Я надеюсь, что мне извинят все эти подробности, так как справедливость требовала, чтобы я назвал те сочинения, без помощи которых я не мог бы исполнить того, что задумал; а назвать тех ученых, которые были, так сказать, моими сотрудниками, есть, без сомнения, лучшее средство для того, чтобы внушить и ко мне некоторое доверие.
Я также позволю себе упомянуть о том, как много я обязан советам человека, столько же просвещенного, сколько опытного в
тех исследованиях, которыми мне предстояло заняться. Без тех
пособий, которые я черпал в указаниях и в библиотеке г.Штапфера, я очень часто затруднялся бы отысканием сочинений, в которых я мог найти достоверные сведения, и многие из этих сочинений, без сомнения, остались бы для меня вовсе неизвестными: он помогал мне в одно и то же время и своими познаниями, и своими книгами. Если в моем труде найдут какие-нибудь достоинства, мне придется пожалеть только о том, что я не буду в состоянии с точностью определить, какой именно долей этих достоинств я обязан г-ну Штапферу.
Я надеялся, что я буду в состоянии предпослать этому изданию Статью о жизни и характере Гиббона, обещанную мне таким человеком, дружбой которого я горжусь. Вслед за этим предисловием читатель найдет объяснение причин, помешавших исполнению этого обещания. Я постарался хотя бы отчасти восполнить этот пробел, воспользовавшись в Очерке, который заменяет упомянутую Статью, материалами и подробностями, доставленными мне тем, кто первоначально брал на себя труд употребить их в дело.
Письмо Сюара к Гизо
Вы пожелали, М.Г., чтобы я сообщил Вам мои воспоминания об Эдуарде Гиббоне, и я с необдуманной поспешностью изъявил готовность исполнить Ваше желание. Вы полагали,
что благодаря моему личному знакомству с этим писателем я буду в состоянии передать Вам такие сведения о его личности и характере, каких не могут иметь те, которые знакомы только с его сочинениями.

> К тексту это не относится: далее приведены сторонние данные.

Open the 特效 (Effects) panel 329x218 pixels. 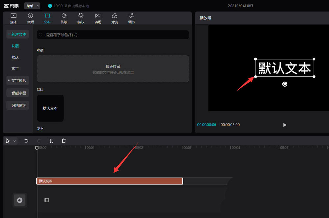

Я думал то же, что и Вы, и был выведен из моего заблуждения только в ту минуту, когда, собравшись с мыслями, хотел взяться за перо.
Я виделся с Гиббоном и в Лондоне, и в Париже, и в его прелестном уединении близ Лозанны; но во всех этих случаях он относился ко мне только как литератор и светский человек. Я мог составить себе понятие о направлении его ума, о его литературных взглядах, о его тоне и манерах в обхождении; но я никогда не был в столь близких сношениях с ним, чтобы иметь возможность познакомиться с его задушевными мыслями и с такими особенностями его характера, которые, отражаясь в его образе действий, могли бы придать и более пикантности, и более сходства тому портрету, который предполагалось нарисовать.
Конечно, если бы я собрал все мои воспоминания, мне было бы не трудно указать и в личности Гиббона, и в его обхождении, и в его манере выражаться некоторые странности или некоторые небрежности, вызывавшие улыбку на устах легкомысленных недоброжелателей и дававшие бездарным людям повод думать, что, несмотря на блестящие и солидные достоинства, проглядывавшие в беседе Гиббона, он стоит на одном с ними уровне. Но какая была бы от того польза, если бы мы стали напоминать, что у великого писателя были неправильные черты лица, что его нос терялся между выдающимися вперед щеками, что его тучное тело держалось на двух тоненьких ножках и что он говорил по-французски с жеманством в произношении и с пронзительностью в голосе, хотя и выражался на этом языке с редкой правильностью? Его личные недостатки навсегда положены вместе с ним в могилу, но он оставил после себя бессмертное произведение, которое одно только и достойно останавливать на себе внимание мыслящих людей.